O senhor veja por exemplo, o pagode. O pagode não é propriamente como uma torre ocidental, cada ponta do pagode que se levanta assim deixa o pensamento em suspense. Se o senhor me perguntar, eu prefiro enormemente a torre de Notre Dame, mas eu gostaria muito que houvesse um pagode católico dentro do qual se celebrasse o culto da Imaculada Conceição, é inteiramente evidente que eu gostaria.  E aí vai a coisa tanto quanto eu seja capaz de exprimi-la.

(Pergunta: Então eles não devem ter uma visão do universo?)

Tem. Não sei qual é, mas eles têm.

Por exemplo, uma coisa que não me passou pela cabeça está passando agora pela primeira vez. Eu falo abundantemente, falo em voz alta, e quando quero persuadir faço o que todo mundo faz quando quer persuadir no Ocidente: em vez de produzir por pequenos toques e atrair, eu monto um cerco. Quando eu saí, o que é que esse bispo estaria pensando de mim debaixo desse ponto de vista? Ele terá notado alguma inflexão de minha voz?

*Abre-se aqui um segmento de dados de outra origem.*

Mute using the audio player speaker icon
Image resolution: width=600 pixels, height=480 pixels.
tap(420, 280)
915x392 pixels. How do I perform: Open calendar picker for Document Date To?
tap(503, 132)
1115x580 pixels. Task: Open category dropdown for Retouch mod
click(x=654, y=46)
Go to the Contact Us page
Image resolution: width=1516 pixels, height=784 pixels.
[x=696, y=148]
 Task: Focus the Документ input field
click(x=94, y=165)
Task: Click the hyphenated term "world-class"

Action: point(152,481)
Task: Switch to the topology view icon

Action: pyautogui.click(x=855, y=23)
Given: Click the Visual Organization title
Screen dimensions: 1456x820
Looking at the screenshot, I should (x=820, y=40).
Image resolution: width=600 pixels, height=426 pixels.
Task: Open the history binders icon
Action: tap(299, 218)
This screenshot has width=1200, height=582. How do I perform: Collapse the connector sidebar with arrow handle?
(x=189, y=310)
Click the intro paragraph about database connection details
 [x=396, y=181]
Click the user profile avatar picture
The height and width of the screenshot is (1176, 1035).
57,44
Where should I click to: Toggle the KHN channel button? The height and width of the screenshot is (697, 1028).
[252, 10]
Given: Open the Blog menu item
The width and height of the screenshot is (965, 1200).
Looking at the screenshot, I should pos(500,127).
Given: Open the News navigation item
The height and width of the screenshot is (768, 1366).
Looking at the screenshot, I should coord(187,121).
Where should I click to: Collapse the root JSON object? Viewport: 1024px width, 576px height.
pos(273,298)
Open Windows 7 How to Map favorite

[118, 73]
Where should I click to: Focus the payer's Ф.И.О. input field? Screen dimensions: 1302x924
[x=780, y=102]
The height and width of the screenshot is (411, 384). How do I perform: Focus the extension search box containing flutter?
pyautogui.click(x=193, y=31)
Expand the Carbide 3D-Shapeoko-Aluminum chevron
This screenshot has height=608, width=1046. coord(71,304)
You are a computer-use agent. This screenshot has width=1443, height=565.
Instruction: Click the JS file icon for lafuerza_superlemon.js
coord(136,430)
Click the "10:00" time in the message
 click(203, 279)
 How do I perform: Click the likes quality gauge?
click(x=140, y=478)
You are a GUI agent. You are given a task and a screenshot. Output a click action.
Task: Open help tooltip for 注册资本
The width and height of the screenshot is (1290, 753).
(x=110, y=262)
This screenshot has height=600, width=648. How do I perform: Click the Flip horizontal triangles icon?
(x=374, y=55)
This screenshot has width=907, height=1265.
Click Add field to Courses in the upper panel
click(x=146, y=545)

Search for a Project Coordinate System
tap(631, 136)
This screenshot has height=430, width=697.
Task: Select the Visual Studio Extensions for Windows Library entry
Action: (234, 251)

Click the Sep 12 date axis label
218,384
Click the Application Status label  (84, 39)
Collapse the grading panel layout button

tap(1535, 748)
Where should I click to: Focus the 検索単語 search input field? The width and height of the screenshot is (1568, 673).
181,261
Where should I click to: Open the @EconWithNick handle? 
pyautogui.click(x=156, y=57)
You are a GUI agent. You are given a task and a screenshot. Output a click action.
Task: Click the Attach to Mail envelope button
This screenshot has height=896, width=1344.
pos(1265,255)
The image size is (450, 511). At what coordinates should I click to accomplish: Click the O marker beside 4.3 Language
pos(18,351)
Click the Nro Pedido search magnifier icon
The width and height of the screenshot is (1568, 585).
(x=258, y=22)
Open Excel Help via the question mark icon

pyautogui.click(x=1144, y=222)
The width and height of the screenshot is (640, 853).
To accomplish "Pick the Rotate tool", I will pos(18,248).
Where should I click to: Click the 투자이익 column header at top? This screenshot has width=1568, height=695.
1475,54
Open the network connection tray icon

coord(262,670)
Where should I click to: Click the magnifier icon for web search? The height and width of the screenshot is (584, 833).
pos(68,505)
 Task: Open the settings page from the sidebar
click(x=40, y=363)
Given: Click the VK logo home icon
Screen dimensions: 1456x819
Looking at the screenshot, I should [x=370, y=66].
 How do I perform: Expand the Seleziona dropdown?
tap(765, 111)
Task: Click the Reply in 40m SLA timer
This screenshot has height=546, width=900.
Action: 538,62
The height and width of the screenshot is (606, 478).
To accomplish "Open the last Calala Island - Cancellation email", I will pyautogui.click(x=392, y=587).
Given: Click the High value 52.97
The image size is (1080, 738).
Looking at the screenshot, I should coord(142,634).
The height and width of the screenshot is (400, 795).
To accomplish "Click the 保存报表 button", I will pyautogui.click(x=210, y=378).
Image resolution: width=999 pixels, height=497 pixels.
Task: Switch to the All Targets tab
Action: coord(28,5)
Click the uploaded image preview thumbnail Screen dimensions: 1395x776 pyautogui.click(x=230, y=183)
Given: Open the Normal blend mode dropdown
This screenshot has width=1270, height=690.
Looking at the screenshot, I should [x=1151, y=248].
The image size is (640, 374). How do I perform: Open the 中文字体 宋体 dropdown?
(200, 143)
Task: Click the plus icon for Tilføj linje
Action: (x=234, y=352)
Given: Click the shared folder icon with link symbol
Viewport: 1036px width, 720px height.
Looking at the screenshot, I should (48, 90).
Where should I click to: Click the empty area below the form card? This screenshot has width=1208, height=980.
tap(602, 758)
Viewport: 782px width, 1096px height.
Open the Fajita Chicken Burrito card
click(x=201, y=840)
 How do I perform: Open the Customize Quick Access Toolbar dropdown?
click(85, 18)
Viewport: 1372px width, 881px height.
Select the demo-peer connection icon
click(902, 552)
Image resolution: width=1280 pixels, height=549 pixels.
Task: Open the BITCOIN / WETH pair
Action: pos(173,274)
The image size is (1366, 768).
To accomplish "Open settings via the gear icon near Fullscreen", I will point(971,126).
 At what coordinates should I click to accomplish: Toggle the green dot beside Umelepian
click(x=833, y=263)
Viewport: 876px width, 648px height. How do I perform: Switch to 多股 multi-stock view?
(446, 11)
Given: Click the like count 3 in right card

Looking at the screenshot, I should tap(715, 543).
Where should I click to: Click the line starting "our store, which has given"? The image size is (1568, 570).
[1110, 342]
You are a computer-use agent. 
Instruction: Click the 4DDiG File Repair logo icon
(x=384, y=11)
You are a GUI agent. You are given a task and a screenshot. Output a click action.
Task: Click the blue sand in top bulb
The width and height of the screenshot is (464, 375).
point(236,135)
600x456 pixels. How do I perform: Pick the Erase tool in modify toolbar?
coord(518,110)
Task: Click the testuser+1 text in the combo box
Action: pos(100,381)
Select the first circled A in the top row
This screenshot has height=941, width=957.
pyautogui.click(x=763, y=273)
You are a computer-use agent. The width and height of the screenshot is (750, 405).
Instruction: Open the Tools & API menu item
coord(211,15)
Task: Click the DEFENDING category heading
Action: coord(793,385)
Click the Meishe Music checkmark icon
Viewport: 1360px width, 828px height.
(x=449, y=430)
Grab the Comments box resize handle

Ele terá notado algum modo de ser meu? Terá feito comparação com os modos de ser dele?  Se ele se sentiu em certo momento apertado por um raciocínio, ele terá tempesteado interiormente contra a lógica dos ocidentais? Ele terá lamentado a carência de poesia do que eu dizia?

Eu não sei. Era preciso que ele me falasse com franqueza – com que eu não duvidaria falar com ele – começa por aí: olhei também para a cara dele e fiz lá as minhas reflexões. Que reflexões ele terá feito sobre a minha?

Por exemplo, nós estranhamos os narizes deles, o senhor pode imaginar a estranheza que eles têm com os nossos? Ele tão esguio, o que terá pensado de minha natureza gorda?

O senhor dirá: "Mais provavelmente não pensou nada, foi tratar de outra coisa".

Eu digo: "É possível, mas fica sempre de pé que uma impressão de fundo de cabeça fica. Como é que terá sido essa impressão? Somos diferentes demais para se poder ter uma ideia de conjunto, é uma coisa simplesmente fantástica, não é?